La mort du juste
In memoria æterna erit justus.
(ÉVANGILE).
Vers l’horizon lointain, aux bords du firmament,
Lorsque le roi du jour s’abaisse lentement,
Et que de l’Occident il franchit la barrière,
Au moment d’achever sa brillante carrière,
Il semble, avec amour, de ses derniers rayons,
Caresser les coteaux, les plaines, les vallons,
Et jouir des bienfaits qu’il répand sur le monde...
Puis, son disque de feu, plus incliné vers l’onde,
S’y plonge tout-à-coup, disparaît, et les yeux
Suivent la trace d’or qu’il laisse dans les cieux.

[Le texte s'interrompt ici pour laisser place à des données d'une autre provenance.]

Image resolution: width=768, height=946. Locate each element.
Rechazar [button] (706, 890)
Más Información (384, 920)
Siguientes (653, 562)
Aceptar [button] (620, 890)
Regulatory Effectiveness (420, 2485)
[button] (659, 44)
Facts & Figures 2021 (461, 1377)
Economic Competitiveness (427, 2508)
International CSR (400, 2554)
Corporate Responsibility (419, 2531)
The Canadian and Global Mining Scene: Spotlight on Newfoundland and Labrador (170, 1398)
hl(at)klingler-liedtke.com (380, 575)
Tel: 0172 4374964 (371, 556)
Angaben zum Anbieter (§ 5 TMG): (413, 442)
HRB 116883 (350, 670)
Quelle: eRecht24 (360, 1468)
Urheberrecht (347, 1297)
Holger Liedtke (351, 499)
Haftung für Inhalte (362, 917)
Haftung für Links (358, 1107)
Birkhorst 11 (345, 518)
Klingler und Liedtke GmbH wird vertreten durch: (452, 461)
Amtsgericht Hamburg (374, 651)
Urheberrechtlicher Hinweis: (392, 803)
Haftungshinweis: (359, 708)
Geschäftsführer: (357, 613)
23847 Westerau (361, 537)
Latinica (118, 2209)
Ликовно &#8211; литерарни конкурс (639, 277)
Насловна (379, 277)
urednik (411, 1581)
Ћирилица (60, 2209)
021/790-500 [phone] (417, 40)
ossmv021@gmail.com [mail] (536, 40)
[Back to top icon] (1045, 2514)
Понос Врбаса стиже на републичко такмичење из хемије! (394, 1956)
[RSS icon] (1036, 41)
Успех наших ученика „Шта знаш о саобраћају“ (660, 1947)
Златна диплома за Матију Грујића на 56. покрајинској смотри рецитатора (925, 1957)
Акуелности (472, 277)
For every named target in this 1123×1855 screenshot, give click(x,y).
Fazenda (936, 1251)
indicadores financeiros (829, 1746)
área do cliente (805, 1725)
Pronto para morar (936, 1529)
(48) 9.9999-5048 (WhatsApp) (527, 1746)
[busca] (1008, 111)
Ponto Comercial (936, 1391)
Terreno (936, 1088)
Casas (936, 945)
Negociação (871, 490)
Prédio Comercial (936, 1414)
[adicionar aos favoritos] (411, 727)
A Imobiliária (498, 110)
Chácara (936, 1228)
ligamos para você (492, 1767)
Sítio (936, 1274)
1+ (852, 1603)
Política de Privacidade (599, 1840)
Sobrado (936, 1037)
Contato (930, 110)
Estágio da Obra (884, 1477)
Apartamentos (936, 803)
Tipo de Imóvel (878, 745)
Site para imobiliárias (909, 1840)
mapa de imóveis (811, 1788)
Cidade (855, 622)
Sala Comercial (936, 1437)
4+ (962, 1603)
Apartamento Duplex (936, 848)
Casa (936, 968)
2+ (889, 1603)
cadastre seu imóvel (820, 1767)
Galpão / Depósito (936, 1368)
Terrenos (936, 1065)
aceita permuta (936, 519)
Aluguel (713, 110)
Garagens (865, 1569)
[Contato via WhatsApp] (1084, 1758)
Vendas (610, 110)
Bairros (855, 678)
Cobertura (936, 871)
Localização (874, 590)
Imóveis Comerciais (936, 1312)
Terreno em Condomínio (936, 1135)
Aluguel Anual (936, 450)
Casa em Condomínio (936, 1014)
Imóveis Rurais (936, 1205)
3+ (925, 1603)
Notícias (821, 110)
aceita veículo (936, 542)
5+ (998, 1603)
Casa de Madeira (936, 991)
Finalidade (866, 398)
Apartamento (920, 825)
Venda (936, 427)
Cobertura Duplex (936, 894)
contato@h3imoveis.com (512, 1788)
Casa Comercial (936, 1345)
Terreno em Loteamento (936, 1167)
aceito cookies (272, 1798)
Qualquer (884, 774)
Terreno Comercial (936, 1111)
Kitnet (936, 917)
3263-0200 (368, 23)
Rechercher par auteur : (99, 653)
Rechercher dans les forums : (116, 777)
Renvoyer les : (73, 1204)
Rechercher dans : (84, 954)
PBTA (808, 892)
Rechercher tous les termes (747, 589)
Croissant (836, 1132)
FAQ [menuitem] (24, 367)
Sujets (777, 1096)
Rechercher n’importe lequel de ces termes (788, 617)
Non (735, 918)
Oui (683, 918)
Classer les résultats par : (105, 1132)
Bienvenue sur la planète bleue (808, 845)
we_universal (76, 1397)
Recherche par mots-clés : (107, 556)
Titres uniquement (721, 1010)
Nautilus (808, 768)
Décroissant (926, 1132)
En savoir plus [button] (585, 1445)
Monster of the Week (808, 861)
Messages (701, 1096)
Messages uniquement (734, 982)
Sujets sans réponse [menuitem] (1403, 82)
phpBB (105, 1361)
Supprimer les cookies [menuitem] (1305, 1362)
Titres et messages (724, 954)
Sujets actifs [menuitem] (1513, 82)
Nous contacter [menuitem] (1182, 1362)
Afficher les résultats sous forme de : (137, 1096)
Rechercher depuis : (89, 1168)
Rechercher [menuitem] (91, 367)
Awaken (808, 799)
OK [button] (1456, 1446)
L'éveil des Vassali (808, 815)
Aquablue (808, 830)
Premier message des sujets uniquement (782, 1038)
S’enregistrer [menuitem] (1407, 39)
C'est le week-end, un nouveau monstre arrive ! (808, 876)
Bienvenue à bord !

Ainsi, lorsqu’il arrive au terme du voyage,
Le juste, sur la terre, a marqué son passage ;
Il a toujours suivi, dans la foi de son cœur,
Le sentier de vertu qui conduit au Seigneur,
Quand, pour lui, du trépas sonne l’heure suprême,
Il voit, calme et serein, s’avancer la mort blême ;
Tandis que ses enfants, près du lit de douleurs,
Tristes et retenant avec peine leurs pleurs,
Sur son front, dans ses yeux, épient en silence
Quelque vaine lueur de vie et d’espérance.
Pour la dernière fois, sur ces êtres chéris,
Il porte en soupirant des regards attendris ;
D’une voix qui s’éteint il les bénit encore !...
Pour eux, Dieu de bonté ! sa prière t’implore ;
Il espère pour eux ce tout puissant secours
Qui toujours nous soutient, nous console toujours ;
Et confiant, Seigneur, dans ta grâce infinie,
Il résigne en tes mains et son âme et sa vie...
Il espère... ou plutôt, rejoignant tes élus,
II voit luire ce jour qui ne finira plus !...
Ainsi, l’astre qui semble abandonner la terre,
Rayonne, au même instant, dans un autre hémisphère
Et, brillant de jeunesse, hôte de nouveaux cieux,
Poursuit, en s’élevant, son essor glorieux !...
Charles DEVERT.
Paru dans La Muse des familles en 1858.